The zombie apocalypse has already ended. The government nipped the problem in the bud before it got out of hand. But now Henry, an aspiring filmmaker in Los Angeles, is getting a request from his old friend Sam Kranson. Sam Kranson says they need to go run an errand in Las Vegas. There’s a hefty payday for the job. And it involves capturing a real live zombie.
But that can’t be true, can it? Are there zombies out there in the Nevada desert? Or has Sam Kranson finally lost his mind? And more importantly: Will Henry’s loving girlfriend Teresa strangle him if he goes on this adventure with Sam?
Part horror, part comedy, all madness and suspense, Love & Zombies is a lunatic burn through three days in the life of Henry—days in which he battles to stay alive, and get back to his love without becoming (un)dead. (

**WARNING: This book contains lots of adult material, and is definitely not suited for younger readers and those who don’t like reading about adult things like sex and drugs.**

So… I don’t really know where to start with this one. It’s a novella, only 75 quick pages on my Nook, but there are parts that just couldn’t, no matter how hard I tried, hold my attention. And oh, man, did I try.

So this appears to be one of those books that you’ll either love or hate. The narrator talks to the reader quite often, there’s a lot of adult material (and when I say a lot, it’s A LOT). There’s discussion of sex, drugs, and all the usual things that go with “adult material”. There’s plenty of bad language. I don’t think I went one page without reading the eff-word. But did that bother me? Not so much.

The idea that the zompocalypse had already passed, and that the government had already “taken care” of the problem is a slightly new spin on the idea. Most zombie novels are either about the outbreak, or take place after, when zombies are already all over and it’s a lost cause. So points to Shapiro for taking a new route with the idea.

This is not to say that there weren’t parts that irritated me. There are parts that feel more like male wish fulfillment than anything else. Lots of sex, violence, general mayhem, the works. At times, it felt a little over-done, but nothing completely unbearable.

But the bit that really got my goat? At one point, Sam, Henry the Narrator’s partner-in-crime, lets loose a series of rounds from a (sub)machine gun. In a car. And there’s no mention of anyone’s ears hurting, eardrums blowing out (which is actually very, VERY likely to happen). I realize it’s a bit nit-picky, but truthfully, pretty much any firearm is probably going to make your ears go “ouch”, especially in a car with the windows up.

And really, one last touch that I actually really liked? The very first page describes the general stages a person goes through once they’re bitten. At first they feel fine, then they’re ill, then dead, then un-dead. It’s a really nice touch and actually leaves no room to be confused about the stages of the change, which is really nice.

Overall, I really liked the novella. It’s a fast-paced, (mostly) zombie-filled romp in the Vegas Valley desert. The only part that’s zombie-less is the beginning, and it’s a quick buildup to the undead.

Written problem A →
Format the stretch of the records from the start through the line containing "[x=651, y=59]" as a JSON list of strings, one string per line, with blank lines skipped and the pictures left out.

Entries shown →
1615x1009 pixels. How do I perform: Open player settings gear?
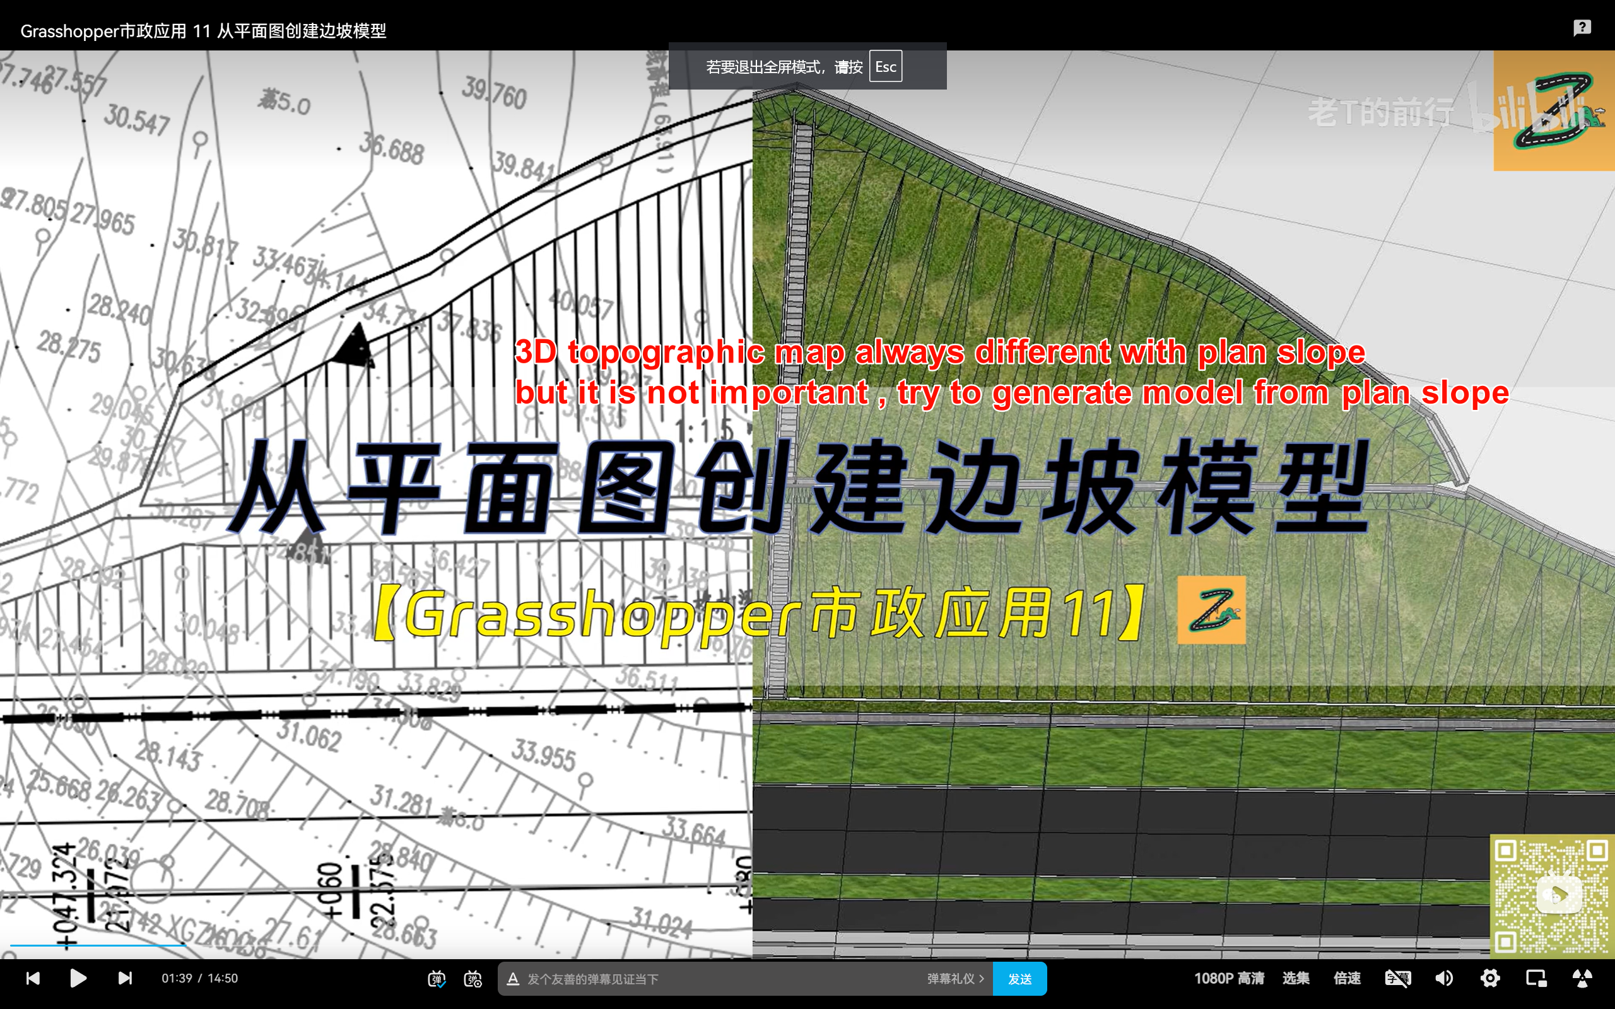click(1490, 978)
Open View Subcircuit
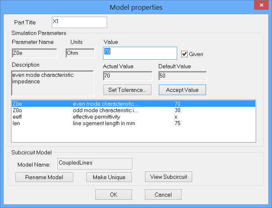Screen dimensions: 272x208 pyautogui.click(x=169, y=177)
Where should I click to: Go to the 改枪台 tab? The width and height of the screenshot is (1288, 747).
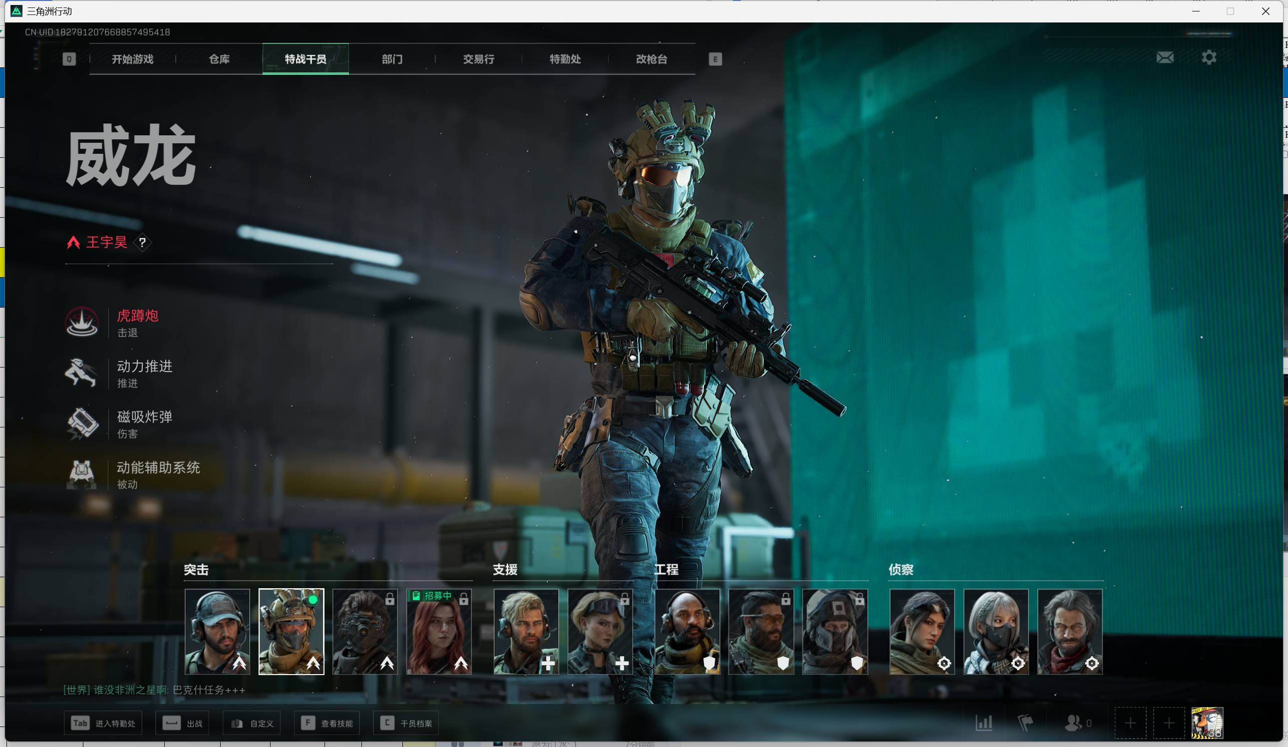[x=651, y=59]
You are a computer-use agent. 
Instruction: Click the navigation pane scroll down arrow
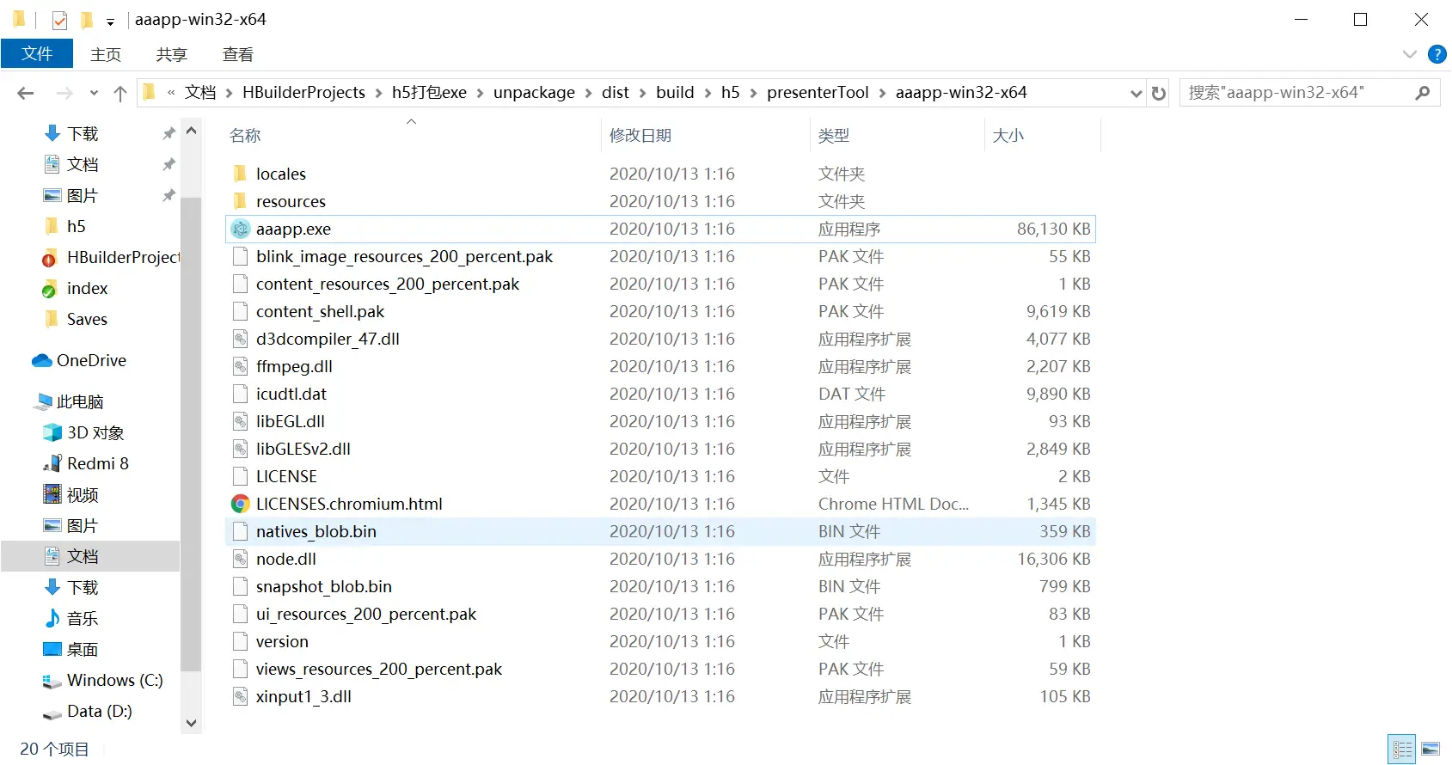tap(192, 723)
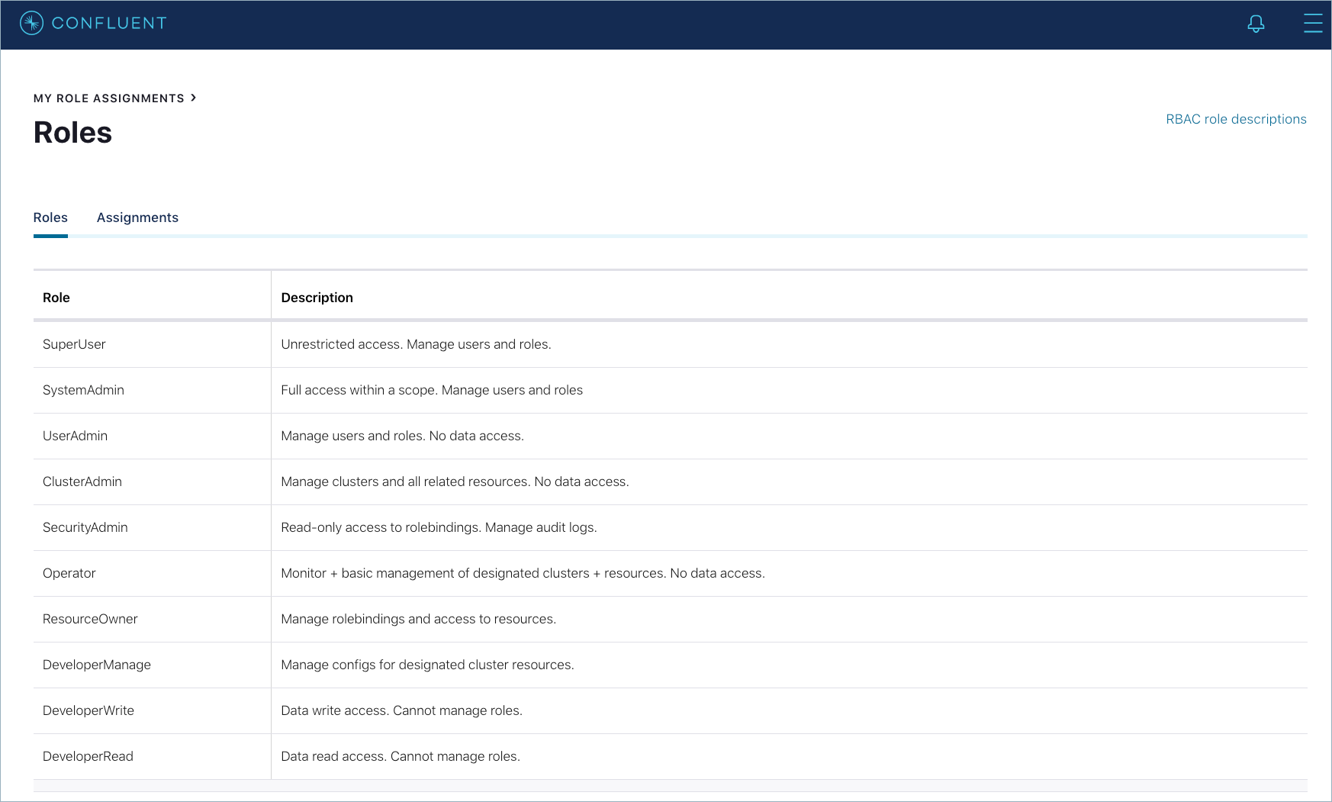Click the Description column header
The image size is (1332, 802).
click(x=317, y=298)
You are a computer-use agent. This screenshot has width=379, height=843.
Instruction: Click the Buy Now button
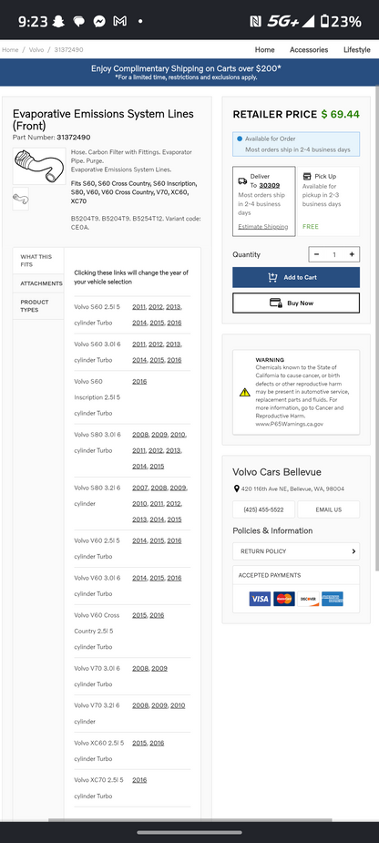296,303
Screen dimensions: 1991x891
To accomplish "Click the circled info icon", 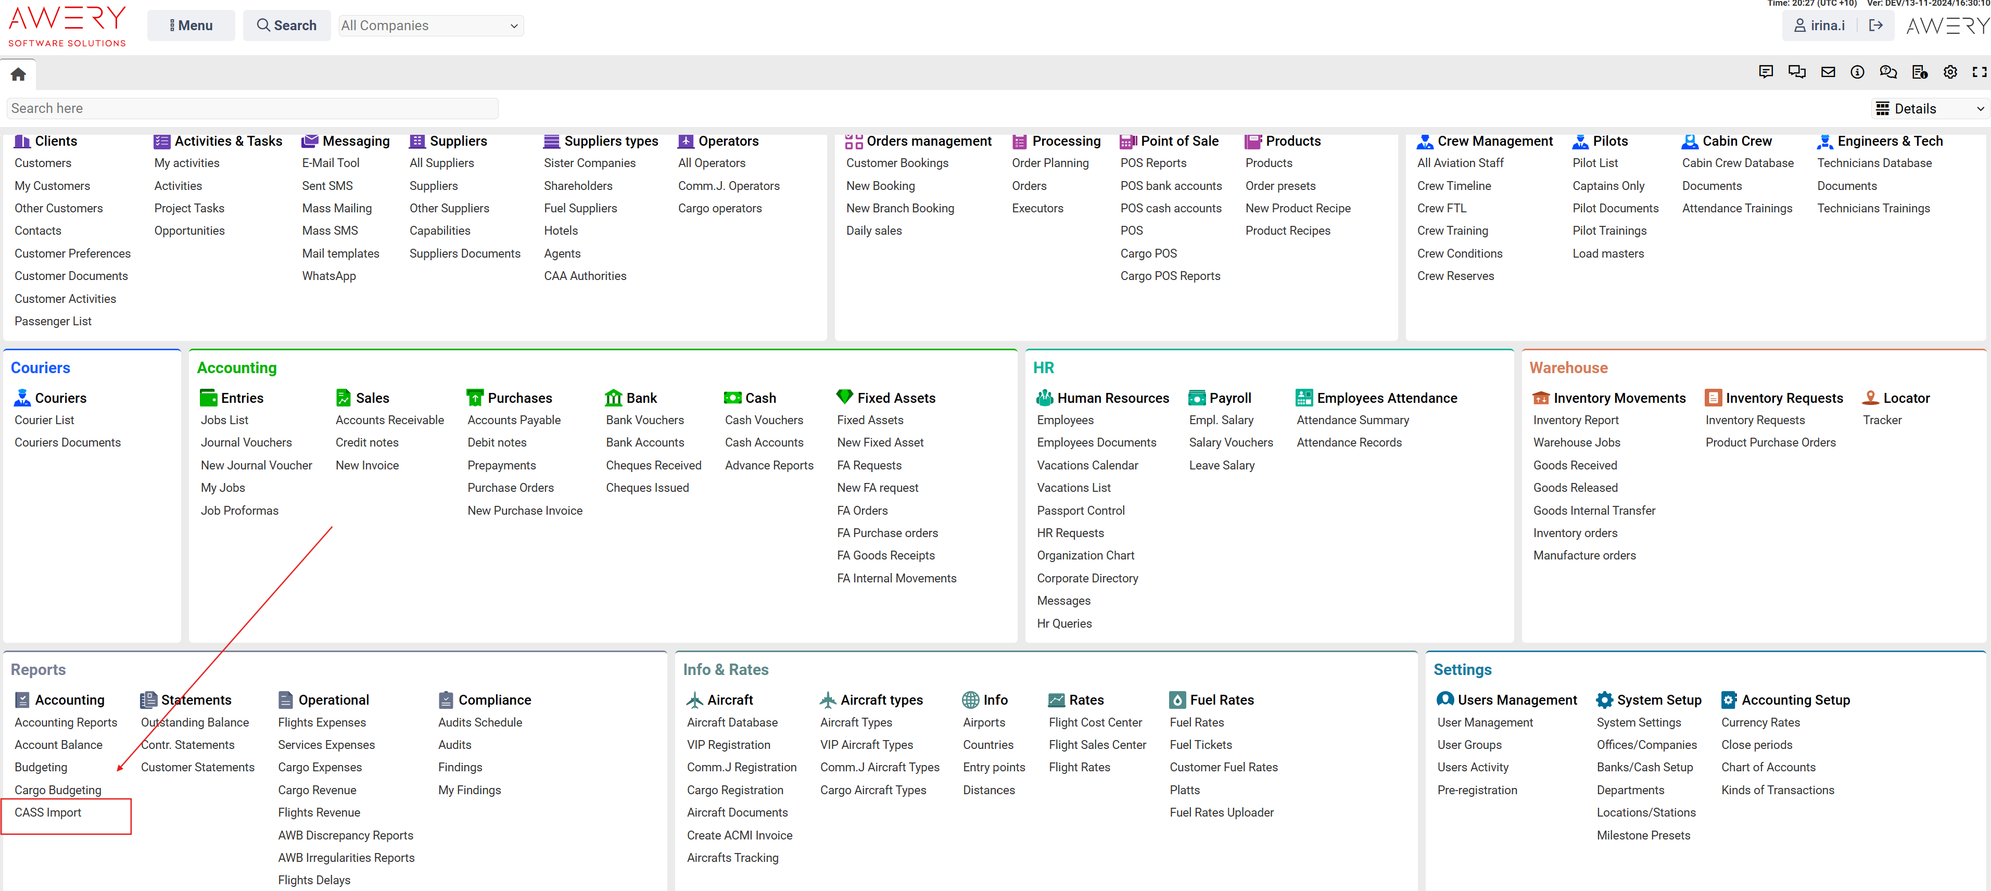I will [1857, 72].
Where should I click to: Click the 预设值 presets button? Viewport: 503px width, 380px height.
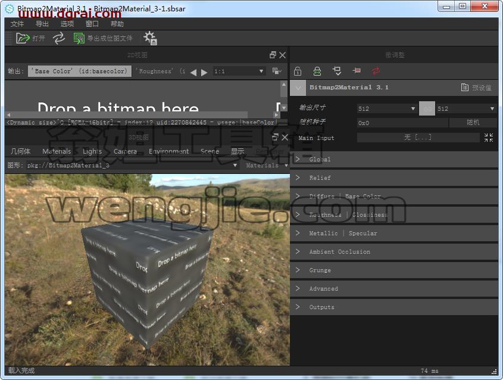coord(476,88)
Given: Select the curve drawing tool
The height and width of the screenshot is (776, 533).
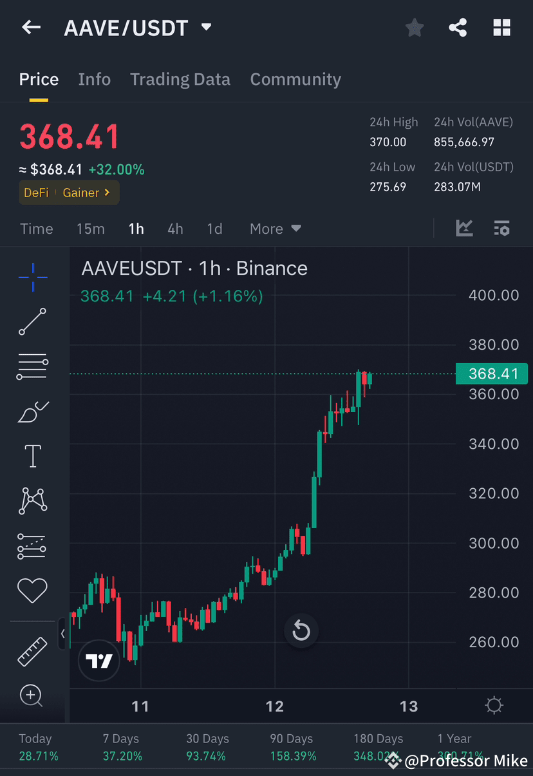Looking at the screenshot, I should [x=32, y=411].
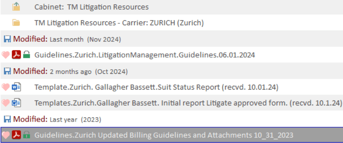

Written problem B →
Name every character from the novella who is mentioned by name in the zombie novella review.

Reply A →
[
  "1615x1009 pixels. How do I perform: Open player settings gear?",
  "click(1490, 978)",
  "Open View Subcircuit",
  "Screen dimensions: 272x208 pyautogui.click(x=169, y=177)",
  "Where should I click to: Go to the 改枪台 tab? The width and height of the screenshot is (1288, 747).",
  "[x=651, y=59]"
]

Reply B →
Henry, Sam Kranson, Teresa